On the way home from the grocery store today, I was craving a Dr. Pepper. Dr. Pepper is one of my favorite things on earth and I try very hard not to drink soda. I mostly fail. So, I decided to run through a drive-thru and just indulge myself. I decided on KFC, it was the most convenient.
I have been to KFC MAYBE 10 times in my entire life. It just isn't someplace I eat. I pull up to the Muppet microphone and order a large Dr. Pepper. The guy asks me if I would like to upgrade to a mega for only 50 cents more. Sure! More Dr. Pepper. How could this go wrong?
It had a handle, much like you would expect to see on, say, a bucket you would take to the beach to build sand castles. CASTLES. You would not order a castle sized drink, would you? I placed the water bottle next to it as a reference to the gigantic size of the bucket 'o Dr. Pepper.
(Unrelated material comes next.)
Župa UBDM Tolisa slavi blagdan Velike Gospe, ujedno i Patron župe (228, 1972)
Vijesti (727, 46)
Also, Colonel Sanders is creeping the hell out of me.
I drank about, 1/3 of it before the caffeine/sugar buzz took over and I switched to wine. Krackle and her daughter (Krackle Jr of course) came over, and she did not seem nearly as disturbed as I was by the sheer size of this fountain drink. I think that KFC is trying to take over the world. One bucket of Dr. Pepper at a time.
1 comment:
I wasn't overly disturbed, I admit it. I am more disturbed now that I see there is a handle. I did not see it when I was there. Why would you need a handle for your drink? confused.